Earhart's life has spurred the imaginations of many writers and others; the following examples are given although many other mentions have also occurred in contemporary or current media:

  • "Amelia Earhart's Last Flight", by "Yodelling Cowboy" Red River Dave McEnery, is thought to be the first song ever performed on commercial television (at the 1939 World's Fair). He recorded it in 1941 and it was subsequently covered by artists including Kinky Friedman and the Country Gentlemen.
  • The 1943 Rosalind Russell film Flight for Freedom derived from a treatment, "Stand by to Die", was a fictionalized treatment of Earhart's life.
  • Possibly the first tribute album dedicated to the legend of Earhart was by Plainsong, In Search of Amelia Earhart, Elektra K42120, released in 1972. Both the album and the Press Pak released by Elektra are highly prized by collectors and have reached cult status.
  • Patti Smith published two poems dedicated to Earhart: "Amelia Earhart I" and "Amelia Earhart II" in her 1972 poetry collection Seventh Heaven.
  • Singer Joni Mitchell's song "Amelia" appears on her 1976 album Hejira and also features in the video of her 1980 live album Shadows and Light (1980) with clips of Earhart. Commenting on the origins of the song, which interweaves the story of a desert journey with aspects of Earhart's disappearance, Mitchell said: "I was thinking of Amelia Earhart and addressing it from one solo pilot to another ... sort of reflecting on the cost of being a woman and having something you must do."
  • "In Search of: Amelia Earhart," (1976) was episode 16 of the 1976–1982 In Search Of series; this episode spurred a number of popular documentaries that followed.
  • A 1976 television bio production titled Amelia Earhart starring Susan Clark and John Forsythe included flying by Hollywood stunt pilot Frank Tallman whose late partner in Tallmantz Aviation, Paul Mantz, had tutored Earhart in the 1930s.

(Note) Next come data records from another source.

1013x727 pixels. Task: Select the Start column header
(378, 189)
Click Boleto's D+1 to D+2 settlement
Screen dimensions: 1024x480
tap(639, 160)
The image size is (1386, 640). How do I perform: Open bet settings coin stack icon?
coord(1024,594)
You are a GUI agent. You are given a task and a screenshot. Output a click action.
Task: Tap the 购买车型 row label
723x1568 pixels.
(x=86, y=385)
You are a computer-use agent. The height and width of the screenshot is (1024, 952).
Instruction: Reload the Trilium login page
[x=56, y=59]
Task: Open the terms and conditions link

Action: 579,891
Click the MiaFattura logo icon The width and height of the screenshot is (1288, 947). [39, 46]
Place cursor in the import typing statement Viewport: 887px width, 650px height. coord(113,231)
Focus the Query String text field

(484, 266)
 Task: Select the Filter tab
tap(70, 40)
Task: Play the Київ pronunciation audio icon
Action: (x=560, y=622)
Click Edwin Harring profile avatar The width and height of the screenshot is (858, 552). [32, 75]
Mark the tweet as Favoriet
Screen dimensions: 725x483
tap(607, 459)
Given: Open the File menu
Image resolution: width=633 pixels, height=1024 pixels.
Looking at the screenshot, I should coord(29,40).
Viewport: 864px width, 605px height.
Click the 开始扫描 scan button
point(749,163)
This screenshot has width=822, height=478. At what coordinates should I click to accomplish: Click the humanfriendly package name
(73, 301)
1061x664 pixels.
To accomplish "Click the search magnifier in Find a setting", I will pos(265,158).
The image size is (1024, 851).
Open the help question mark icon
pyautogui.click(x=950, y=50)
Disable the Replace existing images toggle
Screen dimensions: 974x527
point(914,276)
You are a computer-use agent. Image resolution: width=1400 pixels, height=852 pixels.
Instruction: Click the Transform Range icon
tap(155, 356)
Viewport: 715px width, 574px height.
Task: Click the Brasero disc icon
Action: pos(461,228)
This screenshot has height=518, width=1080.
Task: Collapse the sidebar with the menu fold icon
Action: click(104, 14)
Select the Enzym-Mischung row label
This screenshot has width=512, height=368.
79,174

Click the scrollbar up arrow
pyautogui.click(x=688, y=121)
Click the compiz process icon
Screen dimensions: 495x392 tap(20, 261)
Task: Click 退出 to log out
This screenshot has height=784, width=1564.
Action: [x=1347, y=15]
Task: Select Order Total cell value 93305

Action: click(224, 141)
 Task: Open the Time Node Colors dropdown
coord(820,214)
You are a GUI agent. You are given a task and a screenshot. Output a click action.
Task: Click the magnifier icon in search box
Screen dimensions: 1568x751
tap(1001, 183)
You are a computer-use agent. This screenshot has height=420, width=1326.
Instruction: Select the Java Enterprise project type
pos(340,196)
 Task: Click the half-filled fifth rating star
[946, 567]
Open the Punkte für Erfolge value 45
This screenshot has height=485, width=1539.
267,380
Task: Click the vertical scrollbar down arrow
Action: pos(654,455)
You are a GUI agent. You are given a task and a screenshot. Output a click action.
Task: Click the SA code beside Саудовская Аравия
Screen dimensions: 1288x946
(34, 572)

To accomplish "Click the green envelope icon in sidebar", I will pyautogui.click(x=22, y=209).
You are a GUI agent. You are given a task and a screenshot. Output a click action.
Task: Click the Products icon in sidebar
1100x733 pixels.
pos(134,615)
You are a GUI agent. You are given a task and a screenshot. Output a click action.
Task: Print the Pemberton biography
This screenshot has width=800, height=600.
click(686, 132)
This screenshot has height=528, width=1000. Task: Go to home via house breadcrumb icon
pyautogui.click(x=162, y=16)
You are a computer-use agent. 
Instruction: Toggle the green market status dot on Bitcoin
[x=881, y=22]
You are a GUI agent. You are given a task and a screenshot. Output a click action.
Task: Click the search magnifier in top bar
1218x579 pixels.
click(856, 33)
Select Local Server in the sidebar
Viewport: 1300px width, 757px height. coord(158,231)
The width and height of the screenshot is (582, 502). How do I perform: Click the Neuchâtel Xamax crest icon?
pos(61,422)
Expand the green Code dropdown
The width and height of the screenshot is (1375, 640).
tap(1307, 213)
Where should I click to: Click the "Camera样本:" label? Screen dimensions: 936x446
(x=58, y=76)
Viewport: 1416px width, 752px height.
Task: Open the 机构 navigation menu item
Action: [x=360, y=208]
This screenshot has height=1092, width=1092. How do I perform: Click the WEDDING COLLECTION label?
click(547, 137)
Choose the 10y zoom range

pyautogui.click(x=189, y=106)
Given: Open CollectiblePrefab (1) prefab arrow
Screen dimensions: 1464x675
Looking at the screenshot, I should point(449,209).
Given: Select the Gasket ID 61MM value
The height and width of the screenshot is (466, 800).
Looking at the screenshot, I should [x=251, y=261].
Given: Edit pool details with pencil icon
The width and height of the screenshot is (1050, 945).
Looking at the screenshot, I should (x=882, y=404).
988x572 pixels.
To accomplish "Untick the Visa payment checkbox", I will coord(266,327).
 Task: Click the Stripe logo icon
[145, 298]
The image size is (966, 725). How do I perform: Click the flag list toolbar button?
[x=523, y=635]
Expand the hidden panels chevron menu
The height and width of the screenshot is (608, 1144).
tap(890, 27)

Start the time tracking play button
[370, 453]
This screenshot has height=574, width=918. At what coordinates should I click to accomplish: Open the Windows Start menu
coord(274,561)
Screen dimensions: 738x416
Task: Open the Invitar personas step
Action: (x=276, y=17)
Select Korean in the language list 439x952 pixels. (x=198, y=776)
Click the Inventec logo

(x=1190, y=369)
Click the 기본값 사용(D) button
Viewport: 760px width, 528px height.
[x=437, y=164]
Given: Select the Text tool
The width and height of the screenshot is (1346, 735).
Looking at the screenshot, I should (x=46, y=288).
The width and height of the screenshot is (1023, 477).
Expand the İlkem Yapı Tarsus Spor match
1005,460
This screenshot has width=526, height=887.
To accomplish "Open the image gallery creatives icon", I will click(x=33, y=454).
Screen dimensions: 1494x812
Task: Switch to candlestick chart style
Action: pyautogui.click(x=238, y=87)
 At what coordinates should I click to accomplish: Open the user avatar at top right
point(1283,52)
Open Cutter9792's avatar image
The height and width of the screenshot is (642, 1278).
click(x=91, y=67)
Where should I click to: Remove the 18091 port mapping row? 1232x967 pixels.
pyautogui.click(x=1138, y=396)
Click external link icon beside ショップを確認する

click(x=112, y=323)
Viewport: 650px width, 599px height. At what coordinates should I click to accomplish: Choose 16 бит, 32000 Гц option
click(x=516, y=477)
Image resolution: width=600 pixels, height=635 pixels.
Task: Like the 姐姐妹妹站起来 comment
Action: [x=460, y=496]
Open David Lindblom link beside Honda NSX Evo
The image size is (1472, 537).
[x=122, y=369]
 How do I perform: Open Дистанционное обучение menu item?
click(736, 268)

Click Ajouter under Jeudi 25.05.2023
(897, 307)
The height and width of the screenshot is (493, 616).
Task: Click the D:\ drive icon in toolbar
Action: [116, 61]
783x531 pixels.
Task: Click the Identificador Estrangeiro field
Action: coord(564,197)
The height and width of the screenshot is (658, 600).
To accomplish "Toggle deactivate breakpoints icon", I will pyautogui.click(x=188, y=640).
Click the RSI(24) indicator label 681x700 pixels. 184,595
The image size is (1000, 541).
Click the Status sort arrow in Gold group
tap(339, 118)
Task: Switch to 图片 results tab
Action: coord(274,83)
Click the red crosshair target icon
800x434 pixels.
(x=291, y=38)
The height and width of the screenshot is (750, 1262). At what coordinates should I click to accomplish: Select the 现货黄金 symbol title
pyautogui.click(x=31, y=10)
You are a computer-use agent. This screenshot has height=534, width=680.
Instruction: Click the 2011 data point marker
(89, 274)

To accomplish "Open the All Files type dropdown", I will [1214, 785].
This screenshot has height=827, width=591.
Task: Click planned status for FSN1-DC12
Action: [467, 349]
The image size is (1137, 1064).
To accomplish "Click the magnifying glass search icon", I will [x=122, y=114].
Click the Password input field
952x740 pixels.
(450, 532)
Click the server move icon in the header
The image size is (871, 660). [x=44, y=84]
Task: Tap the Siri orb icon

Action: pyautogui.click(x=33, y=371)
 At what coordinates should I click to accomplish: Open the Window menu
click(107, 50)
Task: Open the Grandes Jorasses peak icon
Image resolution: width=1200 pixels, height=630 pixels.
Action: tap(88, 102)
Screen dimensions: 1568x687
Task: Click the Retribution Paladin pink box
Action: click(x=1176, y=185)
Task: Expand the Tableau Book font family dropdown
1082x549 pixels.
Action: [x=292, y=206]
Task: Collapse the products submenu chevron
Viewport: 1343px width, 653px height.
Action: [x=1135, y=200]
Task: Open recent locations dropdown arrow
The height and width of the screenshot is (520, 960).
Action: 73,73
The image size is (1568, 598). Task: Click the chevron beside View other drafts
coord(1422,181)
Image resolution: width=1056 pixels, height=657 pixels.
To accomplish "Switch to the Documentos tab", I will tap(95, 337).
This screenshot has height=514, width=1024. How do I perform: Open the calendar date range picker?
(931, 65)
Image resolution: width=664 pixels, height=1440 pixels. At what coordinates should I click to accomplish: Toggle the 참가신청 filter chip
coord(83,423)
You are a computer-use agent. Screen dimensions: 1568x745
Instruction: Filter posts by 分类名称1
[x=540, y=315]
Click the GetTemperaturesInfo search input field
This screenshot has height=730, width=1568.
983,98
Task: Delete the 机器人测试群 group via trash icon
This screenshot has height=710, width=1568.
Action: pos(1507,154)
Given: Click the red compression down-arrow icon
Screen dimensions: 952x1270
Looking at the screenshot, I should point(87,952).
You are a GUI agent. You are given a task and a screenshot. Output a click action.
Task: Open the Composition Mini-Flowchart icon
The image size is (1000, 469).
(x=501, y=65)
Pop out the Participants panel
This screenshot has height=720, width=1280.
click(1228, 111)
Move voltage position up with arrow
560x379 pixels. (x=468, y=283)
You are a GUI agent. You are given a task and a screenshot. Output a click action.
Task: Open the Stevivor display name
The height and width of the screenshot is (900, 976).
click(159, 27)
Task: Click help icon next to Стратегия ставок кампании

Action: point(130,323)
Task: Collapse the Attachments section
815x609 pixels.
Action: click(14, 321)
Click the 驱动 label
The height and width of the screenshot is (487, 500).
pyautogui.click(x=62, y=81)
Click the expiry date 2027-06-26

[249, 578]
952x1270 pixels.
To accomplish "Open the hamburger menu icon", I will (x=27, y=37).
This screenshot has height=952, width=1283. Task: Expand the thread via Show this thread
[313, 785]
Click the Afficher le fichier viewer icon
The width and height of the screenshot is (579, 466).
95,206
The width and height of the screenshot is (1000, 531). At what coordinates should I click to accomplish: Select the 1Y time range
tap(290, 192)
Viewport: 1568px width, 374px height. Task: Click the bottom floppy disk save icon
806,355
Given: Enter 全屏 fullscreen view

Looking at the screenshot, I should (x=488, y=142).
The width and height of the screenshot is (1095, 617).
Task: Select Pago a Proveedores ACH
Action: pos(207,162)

  • William Katz's 1980 novel Ghostflight features Amelia Earhart's reappearance after being captured by nazis, and subjected to age-prolonging treatment.
  • Clive Cussler's 1992 novel Sahara mentions that Amelia Earhart and Fred Noonan were executed on Saipan and their remains returned and hidden near Washington DC.
  • The documentary Amelia Earhart: The Price of Courage (1993) from American Experience.
  • Amelia Earhart: The Final Flight (1994) starring Diane Keaton, Rutger Hauer and Bruce Dern was initially released as TV movie and subsequently released as a theatrical feature.
  • I Was Amelia Earhart (1996) is a faux autobiography by Jane Mendelsohn in which "Earhart" tells the story of what happened to her in 1937, complete with heavy doses of romance with her navigator.
  • Amelia And Eleanor Go For A Ride (1999) is a children's picture book written by Pam Munoz Ryan and illustrated by Brian Selznick. It tells the story of the impromptu flight taken by Earhart and Eleanor Roosevelt in 1933.
  • In the Star Trek: Voyager episode "The 37's" (first aired 1995), Earhart, portrayed by Sharon Lawrence, was one of many humans abducted by an alien race in 1937, only to be found in cryo-stasis on a planet on the other side of the galaxy.
  • Academy Award nominee Amy Adams portrayed Earhart in Night at the Museum 2: Battle of the Smithsonian (2009).
  • In Amelia (2009), Earhart is portrayed by Hilary Swank, who also served as co-executive producer of the biopic.
  • In 2011, the Great Canadian Theatre Company hosted a musical play titled Amelia: The Girl Who Wants To Fly.
  • Google honored Earhart on her 115th birthday anniversary by putting up a doodle on its site on July 24, 2012.